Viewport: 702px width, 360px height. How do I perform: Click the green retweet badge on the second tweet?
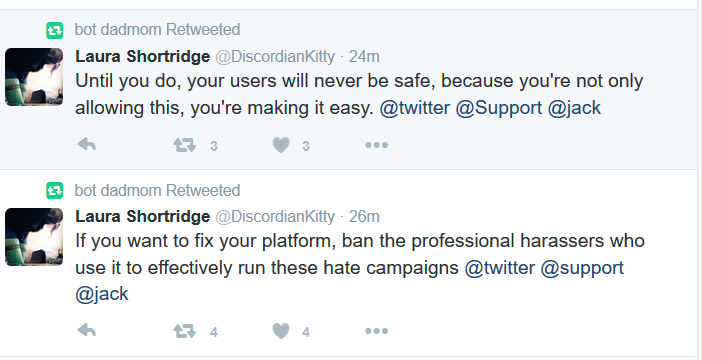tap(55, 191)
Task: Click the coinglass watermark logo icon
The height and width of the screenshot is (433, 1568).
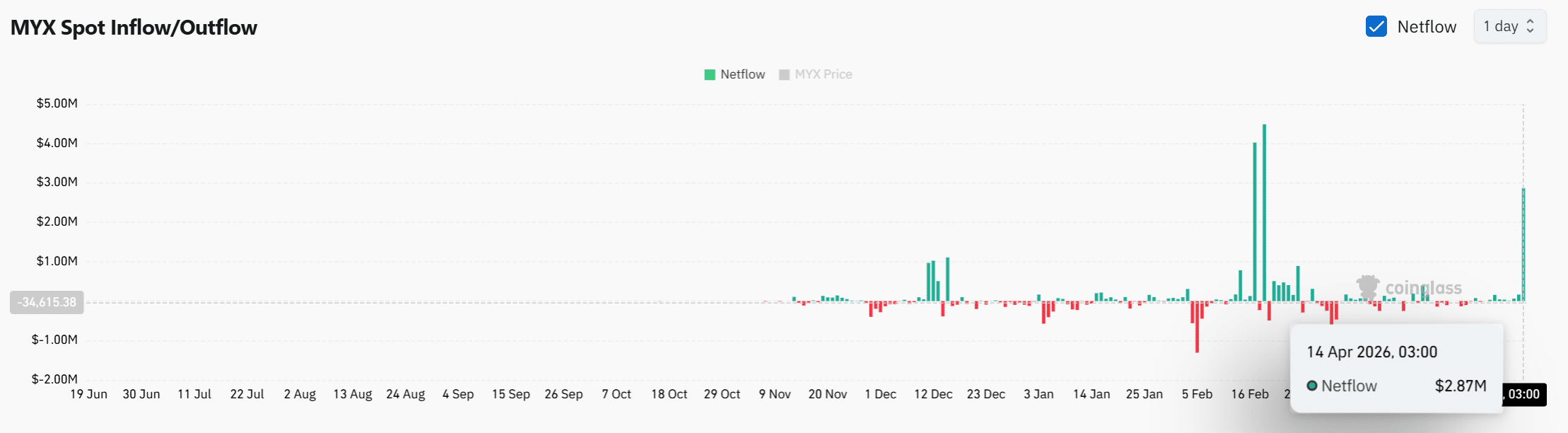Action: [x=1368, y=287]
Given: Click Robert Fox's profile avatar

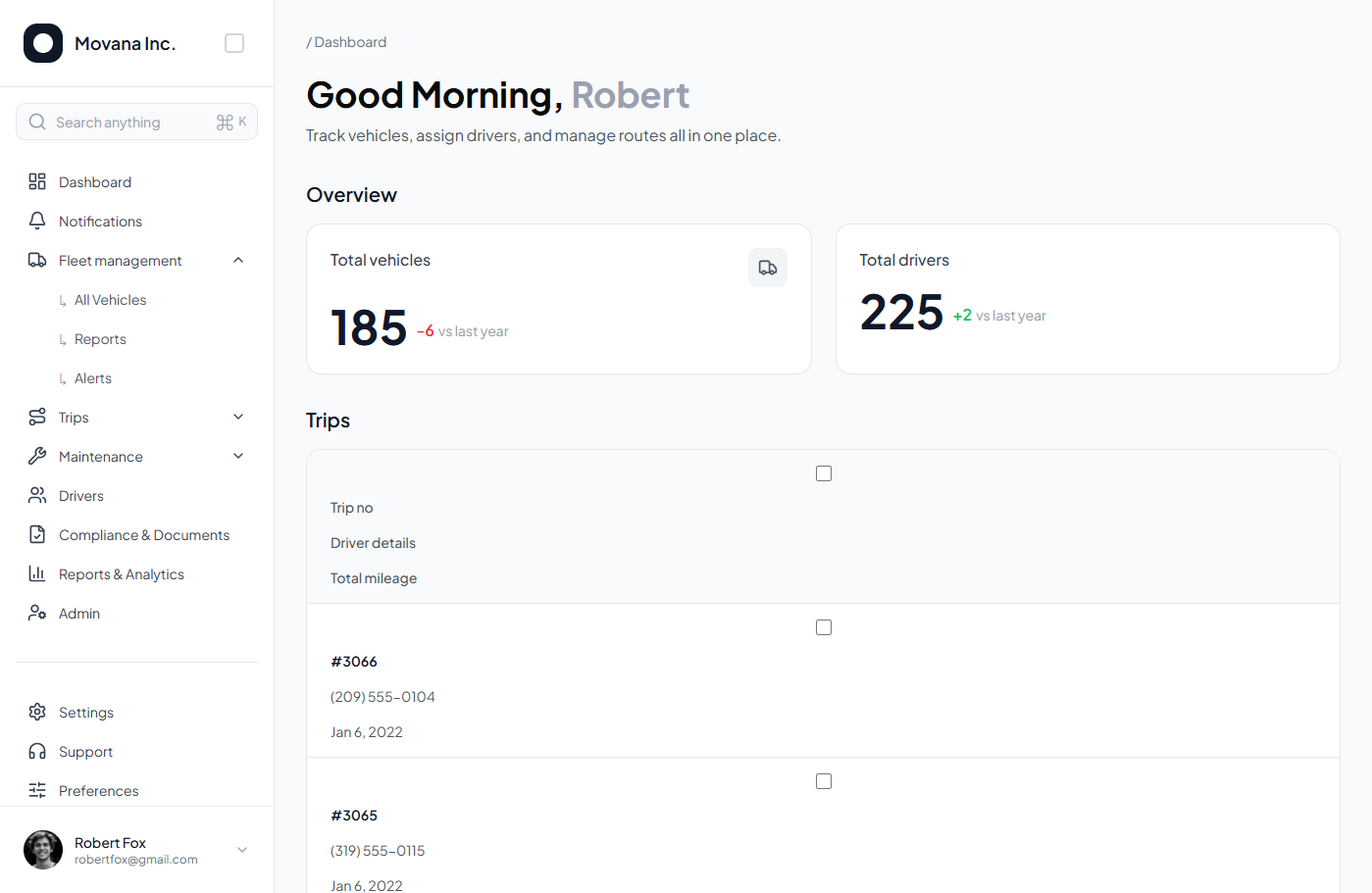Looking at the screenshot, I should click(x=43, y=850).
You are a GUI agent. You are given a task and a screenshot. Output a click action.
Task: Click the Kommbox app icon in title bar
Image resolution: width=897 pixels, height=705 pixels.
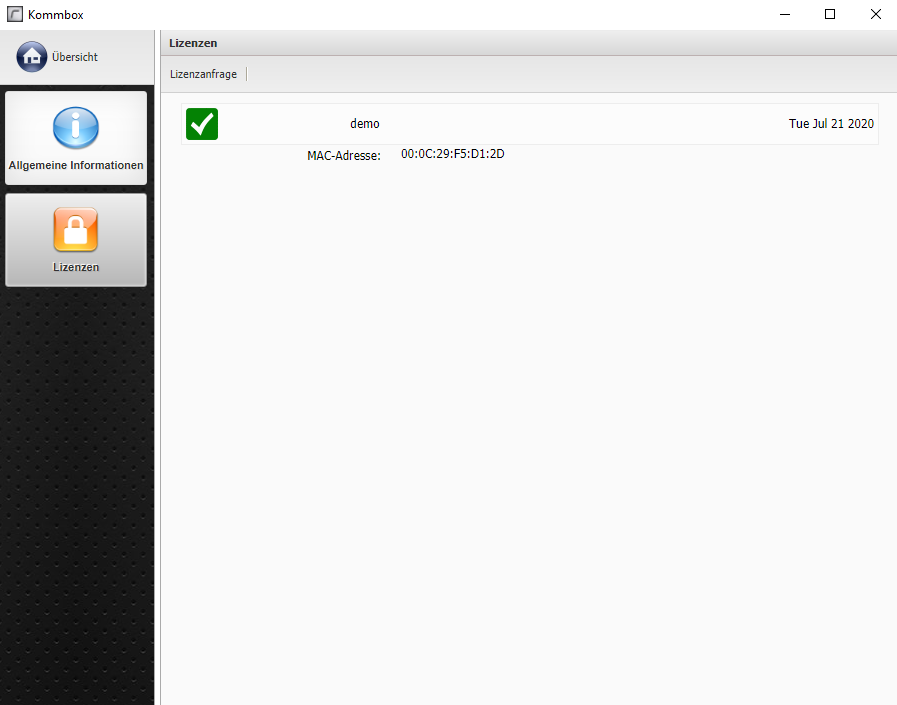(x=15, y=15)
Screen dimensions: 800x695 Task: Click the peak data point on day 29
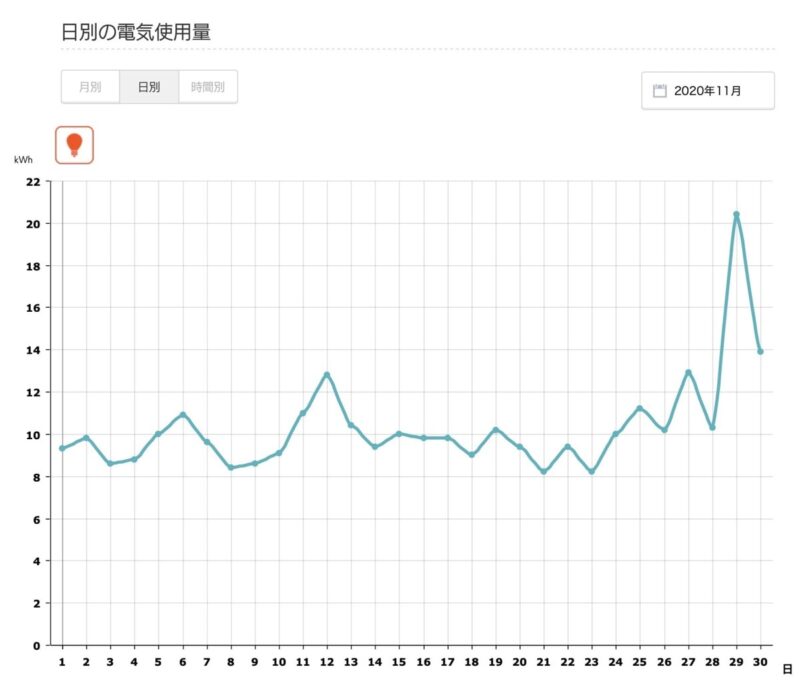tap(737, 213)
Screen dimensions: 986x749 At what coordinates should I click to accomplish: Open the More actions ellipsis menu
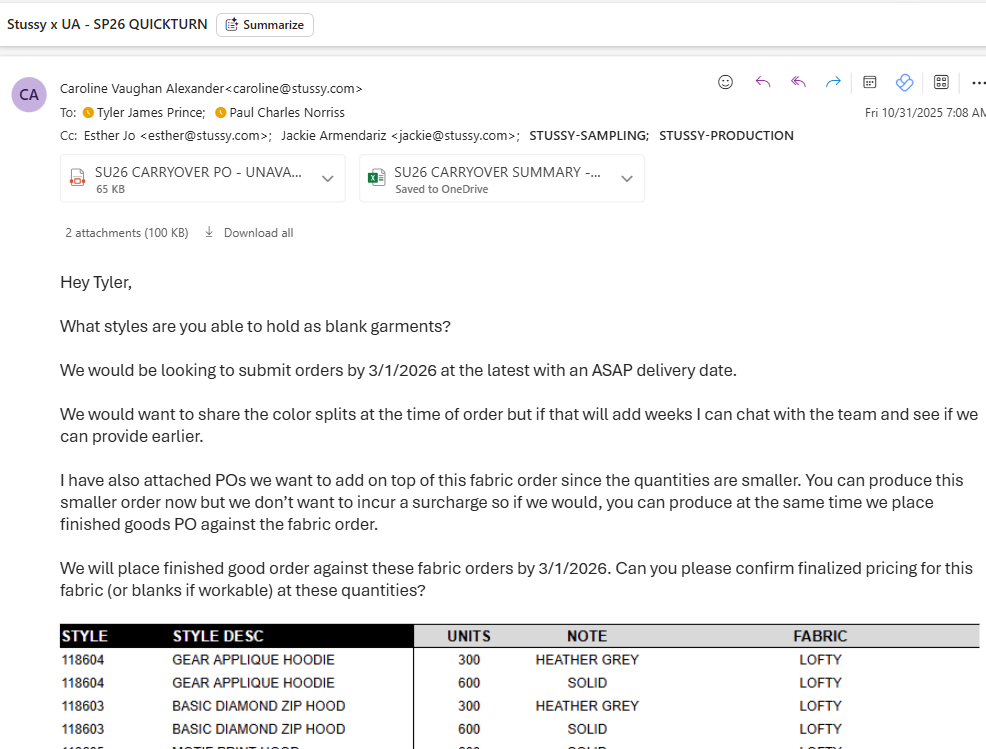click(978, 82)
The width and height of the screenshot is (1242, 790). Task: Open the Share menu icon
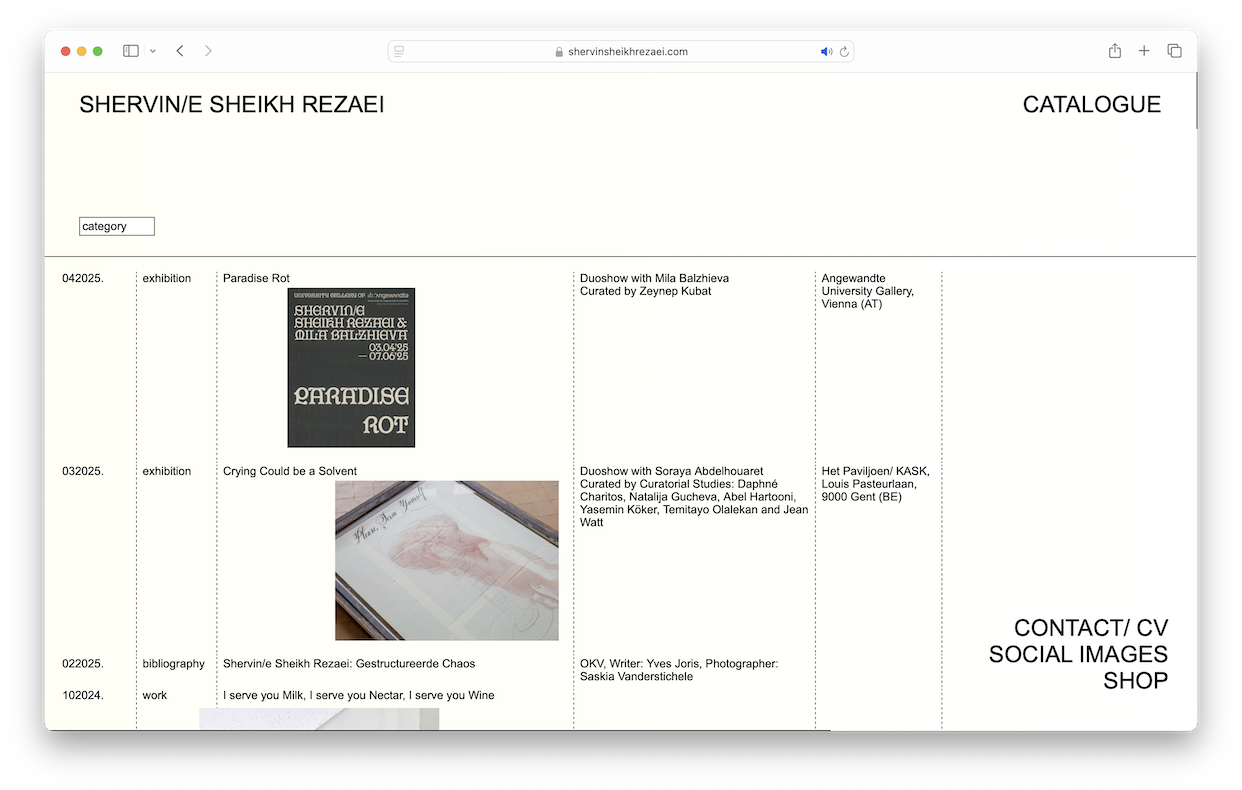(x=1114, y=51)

Activity => Output each line of the records exactly. Any picture is skipped.

Your response =>
Viewport: 702px width, 360px height. How do I perform: Click the green retweet badge on the second tweet?
tap(55, 191)
Task: Click the coinglass watermark logo icon
The height and width of the screenshot is (433, 1568).
Action: [x=1368, y=287]
Given: Click Robert Fox's profile avatar

Looking at the screenshot, I should click(x=43, y=850).
You are a GUI agent. You are given a task and a screenshot. Output a click action.
Task: Click the Kommbox app icon in title bar
Image resolution: width=897 pixels, height=705 pixels.
(x=15, y=15)
Screen dimensions: 800x695 Task: Click the peak data point on day 29
tap(737, 213)
Screen dimensions: 986x749 At what coordinates should I click to accomplish: Open the More actions ellipsis menu
click(978, 82)
The width and height of the screenshot is (1242, 790). Task: Open the Share menu icon
(x=1114, y=51)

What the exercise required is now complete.